Hakim Agung Jalur Non-Karier: Sebuah Kelaziman yang diperlukan



Dini Wahyuni
Staf Biro Rekrutmen, Advokasi dan Peningkatan Kapasitas Hakim
Komisi Yudisial RI

Perdebatan mengenai proses rekrutmen calon hakim agung dari jalur karier dan non karier antara Mahkamah Agung (MA) – Komisi Yudisal (KY) memuncak setelah MA mengirimkan “surat cinta” ke KY perihal permintaan pengisian kekosongan jabatan hakim agung di Mahkamah Agung, yaitu 3 dari kamar perdata, 2 dari kamar militer, 1 dari kamar pidana, 1 dari kamar agama, 1 dari kamar TUN khusus pajak. Namun yang ada “permintaan khusus” dari surat tertanggal 20 Juli 2018 tersebut bahwa MA meminta agar 7 dari 8 hakim agung direkrut dari hakim karier (hanya hakim TUN khusus Pajak yang berasal dari hakim karier/umum).

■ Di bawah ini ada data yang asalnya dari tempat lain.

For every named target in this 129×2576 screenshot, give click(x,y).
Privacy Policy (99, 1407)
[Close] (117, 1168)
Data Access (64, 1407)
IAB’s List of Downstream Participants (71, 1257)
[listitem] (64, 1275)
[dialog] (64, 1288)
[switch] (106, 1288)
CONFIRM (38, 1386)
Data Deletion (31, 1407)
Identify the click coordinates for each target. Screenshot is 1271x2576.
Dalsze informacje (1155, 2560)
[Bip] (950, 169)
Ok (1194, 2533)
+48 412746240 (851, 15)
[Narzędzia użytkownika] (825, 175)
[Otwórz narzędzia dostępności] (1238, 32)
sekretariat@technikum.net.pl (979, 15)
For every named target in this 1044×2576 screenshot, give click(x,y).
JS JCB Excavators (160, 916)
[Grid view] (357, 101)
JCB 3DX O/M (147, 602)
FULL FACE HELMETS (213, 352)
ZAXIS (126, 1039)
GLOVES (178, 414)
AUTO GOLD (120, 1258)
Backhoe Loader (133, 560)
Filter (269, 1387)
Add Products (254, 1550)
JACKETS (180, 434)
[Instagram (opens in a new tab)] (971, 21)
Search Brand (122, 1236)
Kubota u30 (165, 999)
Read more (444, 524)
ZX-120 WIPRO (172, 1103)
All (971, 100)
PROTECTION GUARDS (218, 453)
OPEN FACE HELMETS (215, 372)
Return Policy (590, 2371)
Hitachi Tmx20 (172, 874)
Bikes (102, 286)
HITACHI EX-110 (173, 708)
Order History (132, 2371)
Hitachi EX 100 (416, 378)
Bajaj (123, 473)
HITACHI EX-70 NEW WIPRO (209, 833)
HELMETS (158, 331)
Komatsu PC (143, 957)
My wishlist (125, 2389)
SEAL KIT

Dalam surat tersebut MA mencantumkan putusan Mahkamah Konstitusi (MK) Nomor 53/PUU-XIV/2016 sebagai rujukan permintaan. Putusan a quo menguji pasal 6B ayat (2), Pasal 7 huruf a butir 4 dan butir 6 serta Pasal 7 huruf b butir 1 angka 4, butir 2 dan butir 3 Undang-Undang Nomor 3 Tahun 2009 tentang Perubahan Kedua Undang-Undang Mahkamah Agung dan Pasal 4 ayat (3) dan Pasal 22 Undang-Undang Nomor 8 Tahun 2011 tentang Perubahan Undang-Undang Mahkamah Konstitusi.

Reformasi MA
Proses pengisian jabatan hakim agung ini harus dilihat dari beragam aspek baik dari segi kebutuhan/kapasitas/keilmuan maupun dalam konteks memperkuat reformasi di internal MA. Dalam pertimbangannya MK juga sudah mengingatkan bahwa pengisian jabatan hakim agung yang bukan dari hakim karier merupakan bagian dan sekaligus kelanjutan dari desain besar (grand design) reformasi mendasar pemegang kekuasaan kehakiman, khususnya MA (3.9.2).

Pengisian jabatan hakim dari jalur di luar karier sesungguhnya juga sudah dilakukan di lingkungan peradilan dibawah MA. Sebut saja rekrutmen hakim pengadilan tindak pidana korupsi/tipikor (UU 46/2009) yang membuka peluang munculnya hakim ad hoc. Memang jika dicermati, hakim dari jalur non karier dan ad hoc merupakan dua hal yang berbeda, namun keduanya memiliki kesamaan yaitu sama-sama berasal dari luar jalur karier (hakim di bawah Mahkamah Agung). Terlebih lagi putusan MK mensyaratkan sifat kekhususan berupa keahlian di bidang hukum tertentu untuk dapat melamar menjadi hakim agung dari jalur non karier, hal ini sejalan dengan definisi hakim ad hoc dalam UU Kekuasaan Kehakiman (UU KK),  yaitu hakim yang memiliki keahlian dan pengalaman di bidang tertentu untuk memeriksa, mengadili dan memutus suatu perkara.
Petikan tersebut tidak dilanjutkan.